[Quoted passage start]
And we do not mention here the obvious historical significance of Stalingrad. What if the Germans has won in Stalingrad?
History would have been very different today then.
Russian soldier move in the ruins of Stalingrad
BATTLE OF STALINGRAD
By the end of August, [German] Army Group South (B) had finally reached the Volga to the north of Stalingrad. Another advance to the river south of the city followed. By 1 September 1942, the Soviets could only supply their forces in Stalingrad by perilous crossings of the Volga. A massive German air bombardment on 23 August had caused a firestorm in the city, killing thousands of civilians and turning the city into a vast landscape of rubble and burnt ruins. Eighty percent of the living space in the city was destroyed. The Soviet 62nd Army formed defense lines amid the debris, with strongpoints situated in houses and factories. One example of this destruction's source is that in the month of September alone the Germans expended 25,000,000 rounds of small arms fire in Stalingrad.
[Quoted passage end]
▶ **What you will do**:
- A) In the Stalingrad passage, how many rounds of small arms fire did the Germans expend in Stalingrad during September alone?
- B) Write the next part of the Stalingrad passage, picking up after its final sentence.
[Material shown start]
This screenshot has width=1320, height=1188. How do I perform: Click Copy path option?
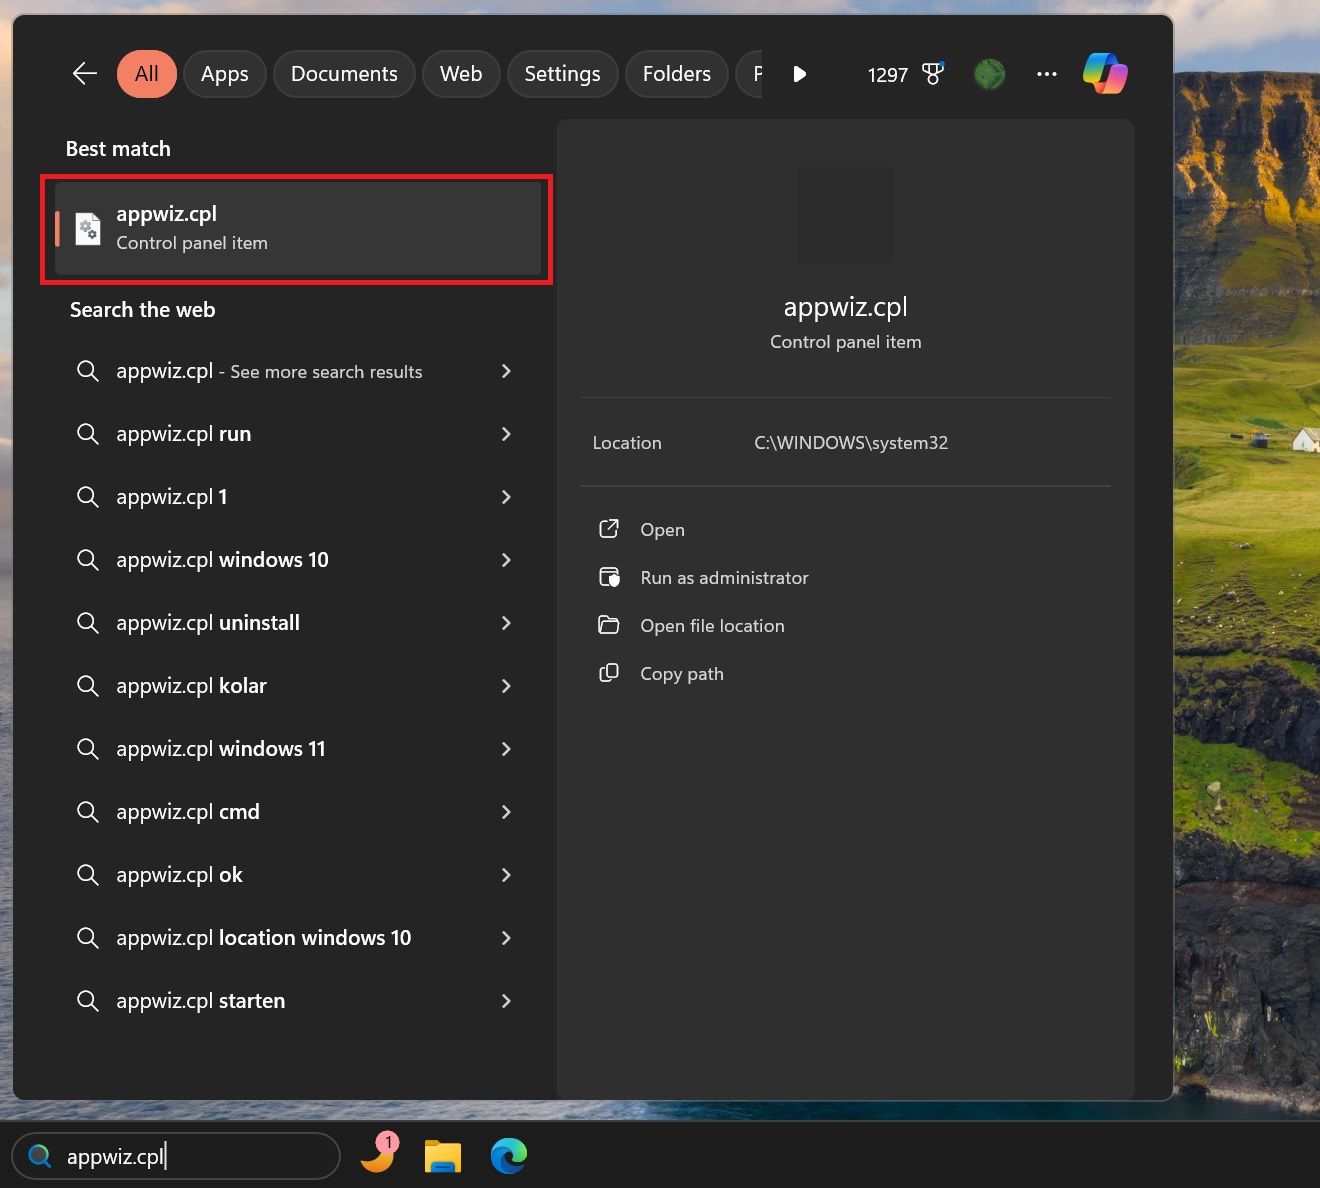click(681, 674)
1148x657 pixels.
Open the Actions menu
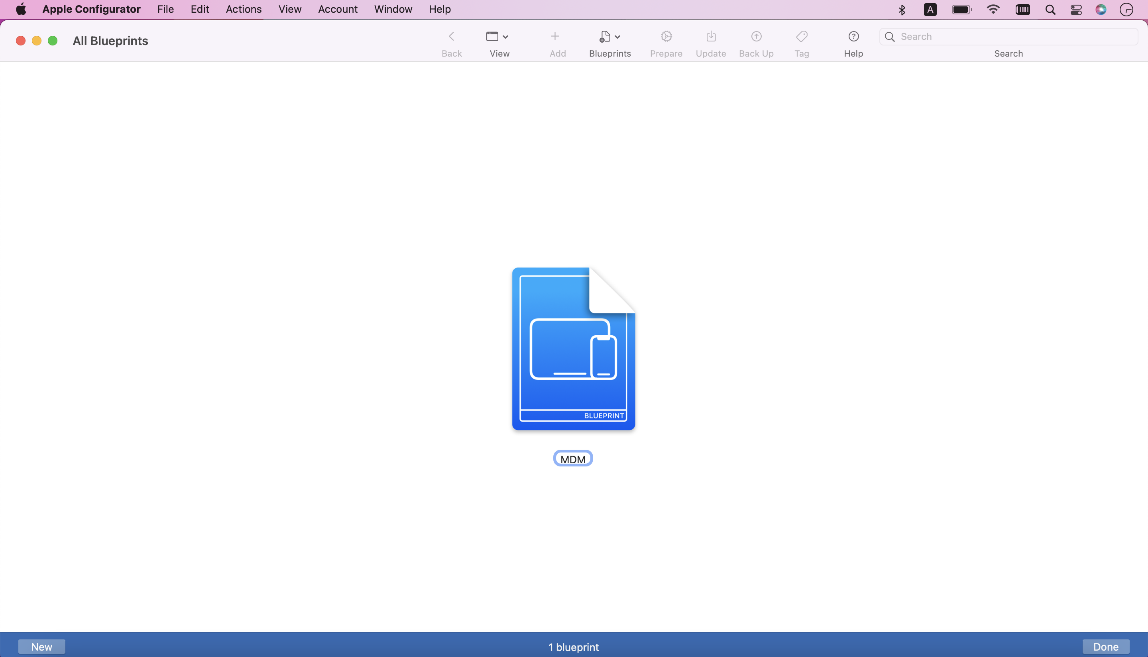(x=243, y=9)
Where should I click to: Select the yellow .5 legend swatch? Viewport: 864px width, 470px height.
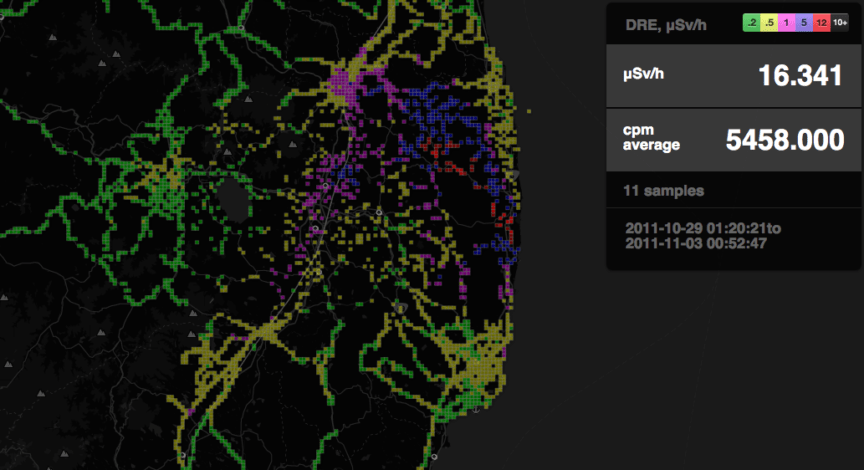[x=771, y=22]
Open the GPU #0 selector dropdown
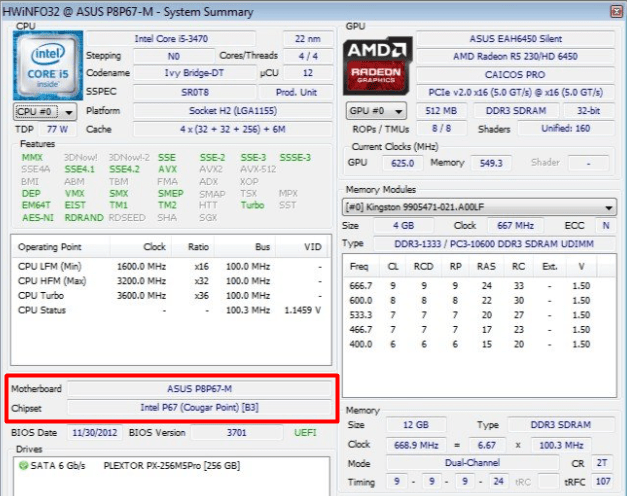Image resolution: width=627 pixels, height=496 pixels. tap(376, 111)
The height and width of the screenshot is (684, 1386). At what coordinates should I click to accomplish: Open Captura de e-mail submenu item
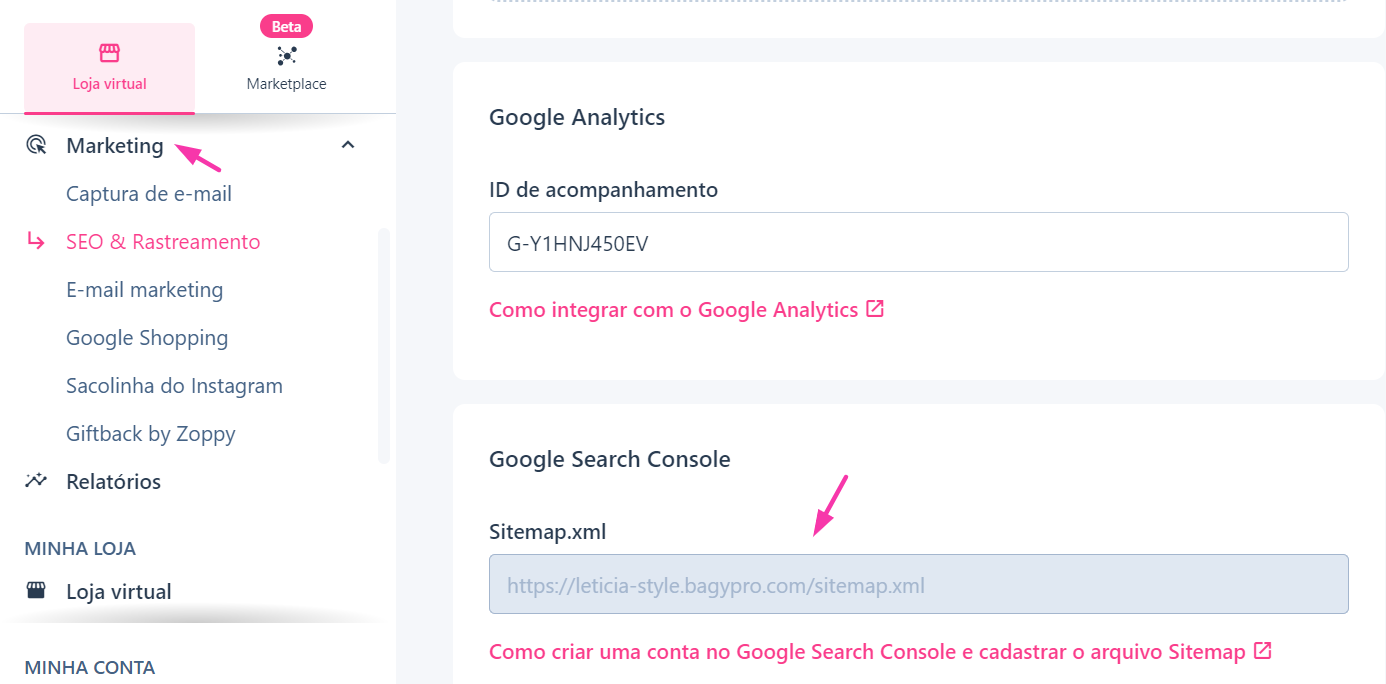149,194
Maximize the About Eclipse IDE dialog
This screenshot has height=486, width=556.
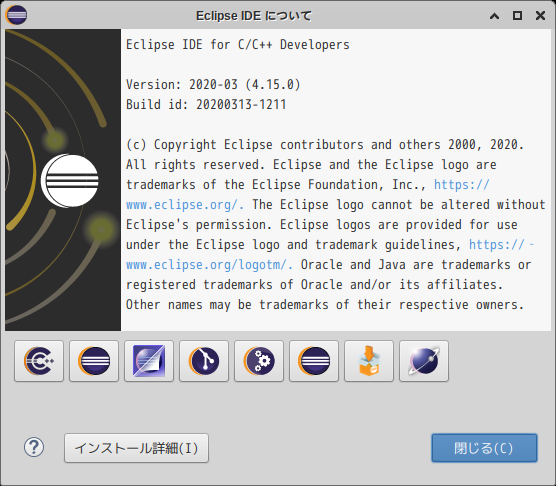tap(517, 16)
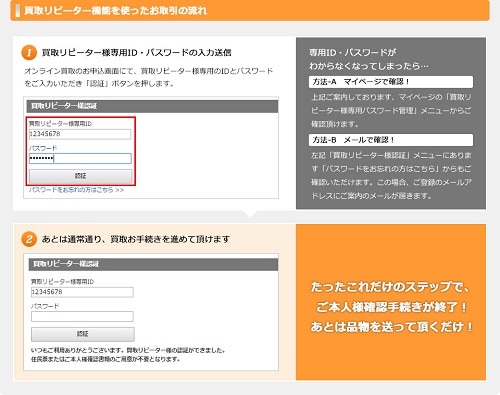500x395 pixels.
Task: Click the 買取リピーター様専用ID field in step 2
Action: click(82, 292)
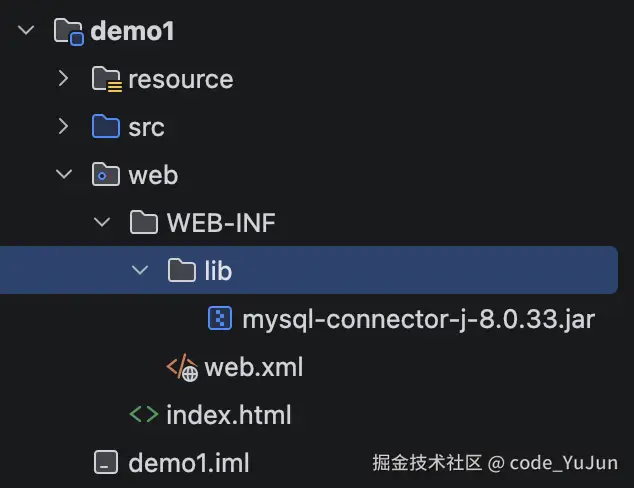634x488 pixels.
Task: Collapse the lib folder chevron
Action: [x=140, y=270]
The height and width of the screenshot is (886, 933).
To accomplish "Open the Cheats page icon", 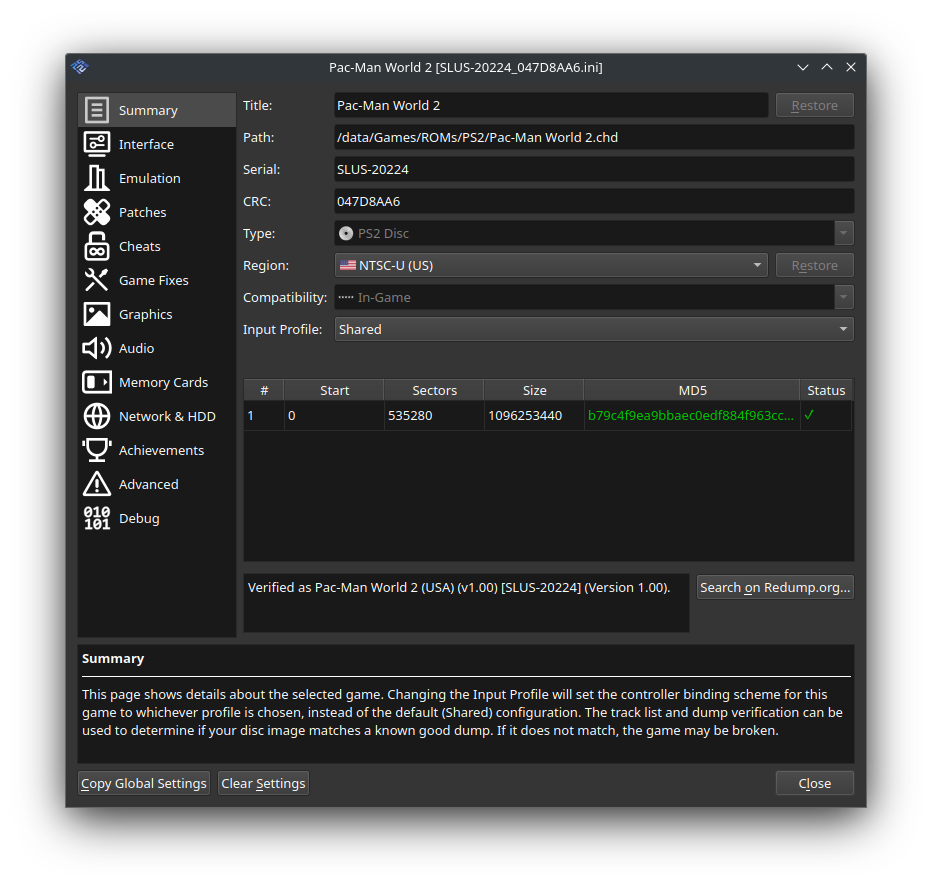I will 97,246.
[Material shown end]
▶ **Responses to the tasks**:
- A) 25,000,000 rounds.

- B)
Tending to a wounded Soviet soldier
Fighting in the city was fierce and desperate. Stalin had authorized execution of his own troops if they retreated. "Not a step back!" was the slogan. During the battle, Soviet security forces arrested, executed or sent 13,000 of their own troops to penal battalions for "cowardice". As many as 300,000 were returned to their units or used to reman other units. The Germans meanwhile pushed forward at all costs, also suffering heavy casualties. Soviet reinforcements were shipped across the river Volga from the eastern bank, constantly attacked by German artillery and air raids. The life expectancy of a newly arrived Soviet soldier in the city dropped to a few hours. Bitter fighting raged for every street, every factory, every house, basement and staircase. The Germans, calling this unseen urban warfare Rattenkrieg ("rat-war"), bitterly joked about having captured the kitchen but still fighting for the living-room.
Russians look at the remains of the German soldiers
Fighting on Mamayev Kurgan, a prominent blood-soaked hill above the city, was particularly merciless. The height changed hands several times. At one of their counter-assaults to recapture it, the Soviets lost an entire division of 10,000 men in one day. Meanwhile, close combat inside the Grain Elevator, a huge silo where Soviet and German soldiers were so close that they could hear each other breathe, went on for weeks. In another part of the city, an apartment building defended by a Soviet platoon under the command of Yakov Pavlov was turned into an impenetrable fortress. The building, later called "Pavlov's House", oversaw a square in the city centre. The soldiers surrounded it with minefields, set up machine-gun positions at the windows, and breached the walls in the basement for better communications.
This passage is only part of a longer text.